“Yoksulun kemer sıkmadığı, hak temelli bir kamu bütçesi mümkün"
Yıllardır Meclis'ten geçen bütçeler, büyük ölçüde yurttaştan alınan vergilerden oluşturuluyor. Buna rağmen 'insanca yaşam koşullarının sağlanmaması' gerekçesiyle de emekçiler tarafından eleştiriliyor. İşçi sendikaları il il yaptıkları açıklamalarda "halk için bütçe" istiyor.
Türkiye’de yoksulluk araştırması yapan Derin Yoksulluk Ağı (DYA) tablonun her geçen gün daha da vahimleştiğine dikkat çekiyor.

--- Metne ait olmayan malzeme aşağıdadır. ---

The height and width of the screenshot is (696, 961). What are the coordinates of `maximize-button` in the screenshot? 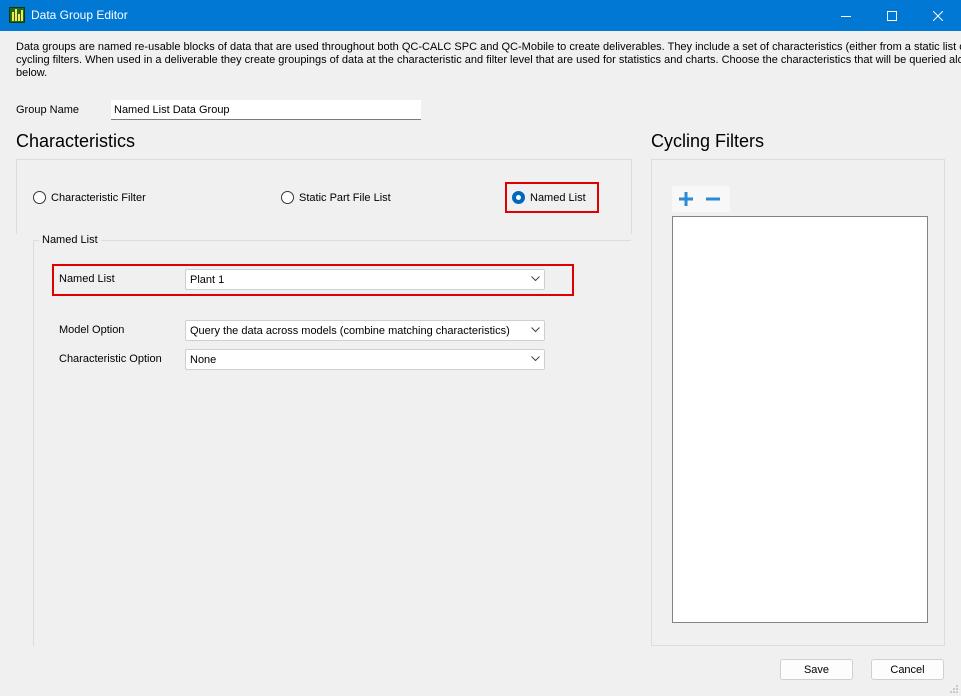 It's located at (892, 16).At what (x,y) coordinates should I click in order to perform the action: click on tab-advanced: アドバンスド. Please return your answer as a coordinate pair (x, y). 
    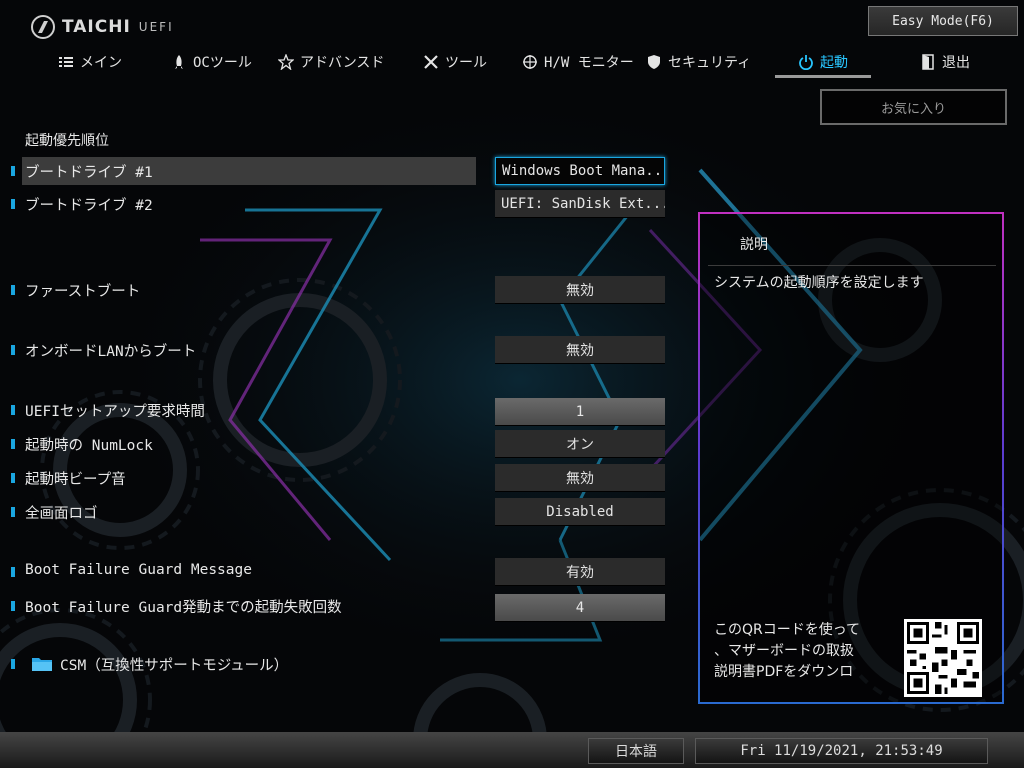
    Looking at the image, I should click on (331, 62).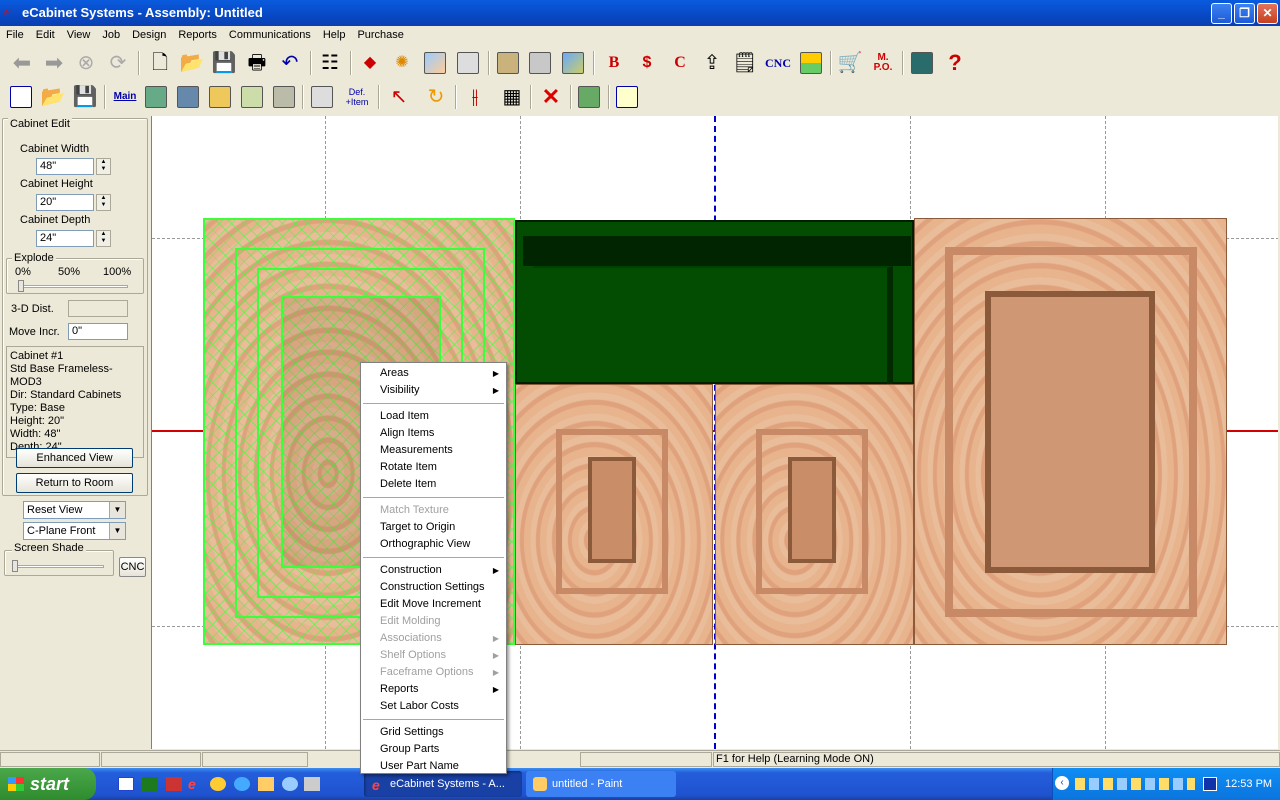 This screenshot has width=1280, height=800. I want to click on print-icon: 🖶, so click(257, 63).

Hane hane görüşme yapan DYA, yoksulluğu sadece ‘gelir yoksunluğu’yla sınırlandırmıyor. Gıdadan temiz suya, barınmadan eğitime, sağlıktan kültüre kadar genel bir erişememe hali olarak tanımlıyor ve bu yokluğu bir insan hakları ihlali olarak değerlendiriyor.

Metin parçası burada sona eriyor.